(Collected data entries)
########
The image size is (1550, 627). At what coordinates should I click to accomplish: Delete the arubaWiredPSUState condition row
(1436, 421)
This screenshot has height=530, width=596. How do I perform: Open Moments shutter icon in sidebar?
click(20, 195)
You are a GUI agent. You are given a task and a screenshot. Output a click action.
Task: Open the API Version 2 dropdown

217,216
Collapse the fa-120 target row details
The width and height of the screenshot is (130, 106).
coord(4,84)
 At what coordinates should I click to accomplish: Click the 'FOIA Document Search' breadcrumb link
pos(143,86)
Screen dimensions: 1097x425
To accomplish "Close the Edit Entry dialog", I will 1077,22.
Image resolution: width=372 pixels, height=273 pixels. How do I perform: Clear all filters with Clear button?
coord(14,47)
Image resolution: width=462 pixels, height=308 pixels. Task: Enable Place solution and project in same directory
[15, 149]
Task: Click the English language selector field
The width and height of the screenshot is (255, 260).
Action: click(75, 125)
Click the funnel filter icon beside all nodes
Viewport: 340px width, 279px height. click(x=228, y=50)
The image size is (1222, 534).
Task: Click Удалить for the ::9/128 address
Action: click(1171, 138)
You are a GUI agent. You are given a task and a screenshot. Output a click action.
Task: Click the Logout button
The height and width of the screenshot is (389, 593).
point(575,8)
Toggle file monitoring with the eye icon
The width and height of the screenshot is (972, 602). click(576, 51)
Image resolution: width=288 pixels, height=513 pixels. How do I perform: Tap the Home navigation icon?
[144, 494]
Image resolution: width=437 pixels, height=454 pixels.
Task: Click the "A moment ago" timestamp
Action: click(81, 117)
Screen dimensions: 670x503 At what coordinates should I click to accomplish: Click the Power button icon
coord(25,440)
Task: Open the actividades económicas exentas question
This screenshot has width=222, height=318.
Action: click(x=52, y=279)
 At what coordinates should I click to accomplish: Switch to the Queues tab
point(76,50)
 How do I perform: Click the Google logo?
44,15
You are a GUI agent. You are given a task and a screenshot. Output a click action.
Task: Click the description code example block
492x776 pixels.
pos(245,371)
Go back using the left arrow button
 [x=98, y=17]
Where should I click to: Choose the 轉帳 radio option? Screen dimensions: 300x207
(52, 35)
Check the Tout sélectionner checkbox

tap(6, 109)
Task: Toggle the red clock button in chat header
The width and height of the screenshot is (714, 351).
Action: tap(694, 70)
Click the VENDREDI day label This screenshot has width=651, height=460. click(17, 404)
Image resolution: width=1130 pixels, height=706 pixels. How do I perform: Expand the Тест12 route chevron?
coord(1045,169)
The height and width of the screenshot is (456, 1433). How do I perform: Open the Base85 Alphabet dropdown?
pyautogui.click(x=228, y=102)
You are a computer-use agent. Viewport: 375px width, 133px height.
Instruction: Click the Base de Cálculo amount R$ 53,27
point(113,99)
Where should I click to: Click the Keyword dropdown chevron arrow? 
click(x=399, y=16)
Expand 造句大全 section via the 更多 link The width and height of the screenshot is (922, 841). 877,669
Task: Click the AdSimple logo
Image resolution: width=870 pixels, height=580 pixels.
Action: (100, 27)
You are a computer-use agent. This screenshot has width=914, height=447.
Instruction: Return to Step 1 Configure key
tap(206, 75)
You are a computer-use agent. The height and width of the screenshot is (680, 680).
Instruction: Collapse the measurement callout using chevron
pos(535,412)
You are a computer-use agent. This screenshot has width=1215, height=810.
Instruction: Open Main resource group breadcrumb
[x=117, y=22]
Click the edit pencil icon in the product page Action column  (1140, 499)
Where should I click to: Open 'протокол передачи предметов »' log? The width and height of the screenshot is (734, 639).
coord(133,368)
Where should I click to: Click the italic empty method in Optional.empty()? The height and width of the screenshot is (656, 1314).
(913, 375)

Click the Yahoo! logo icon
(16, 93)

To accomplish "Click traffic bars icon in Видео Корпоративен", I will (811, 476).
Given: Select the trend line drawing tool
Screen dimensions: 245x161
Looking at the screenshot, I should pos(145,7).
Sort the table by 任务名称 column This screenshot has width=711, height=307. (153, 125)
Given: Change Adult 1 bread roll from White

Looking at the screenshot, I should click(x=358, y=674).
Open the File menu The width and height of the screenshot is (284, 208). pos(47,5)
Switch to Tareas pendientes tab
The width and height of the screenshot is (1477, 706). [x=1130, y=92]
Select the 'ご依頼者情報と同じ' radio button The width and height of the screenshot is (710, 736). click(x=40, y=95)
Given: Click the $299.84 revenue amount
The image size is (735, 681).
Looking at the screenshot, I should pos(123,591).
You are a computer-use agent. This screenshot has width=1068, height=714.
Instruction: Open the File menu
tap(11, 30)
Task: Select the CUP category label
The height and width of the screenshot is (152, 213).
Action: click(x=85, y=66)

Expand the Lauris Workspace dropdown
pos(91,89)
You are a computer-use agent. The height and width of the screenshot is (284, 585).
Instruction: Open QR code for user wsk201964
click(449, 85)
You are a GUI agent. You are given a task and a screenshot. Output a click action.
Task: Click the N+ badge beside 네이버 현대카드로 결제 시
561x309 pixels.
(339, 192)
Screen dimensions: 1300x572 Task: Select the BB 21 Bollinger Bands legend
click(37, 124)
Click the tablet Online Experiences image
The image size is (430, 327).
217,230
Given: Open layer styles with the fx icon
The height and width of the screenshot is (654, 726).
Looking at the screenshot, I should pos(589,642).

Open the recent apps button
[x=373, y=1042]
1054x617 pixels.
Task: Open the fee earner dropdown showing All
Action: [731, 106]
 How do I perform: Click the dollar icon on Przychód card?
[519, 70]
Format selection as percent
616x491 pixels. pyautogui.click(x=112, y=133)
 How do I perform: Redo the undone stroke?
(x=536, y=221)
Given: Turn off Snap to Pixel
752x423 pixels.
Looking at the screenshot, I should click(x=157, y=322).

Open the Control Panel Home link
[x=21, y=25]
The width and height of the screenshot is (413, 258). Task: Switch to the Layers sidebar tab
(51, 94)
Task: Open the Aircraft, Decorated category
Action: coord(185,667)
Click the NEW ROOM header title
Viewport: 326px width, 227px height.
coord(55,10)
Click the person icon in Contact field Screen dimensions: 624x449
########
→ **EXERCISE DESCRIPTION**: Check each line of the data above for the string "field" and report only how many lines have it.

→ **EXERCISE RESULT**: 2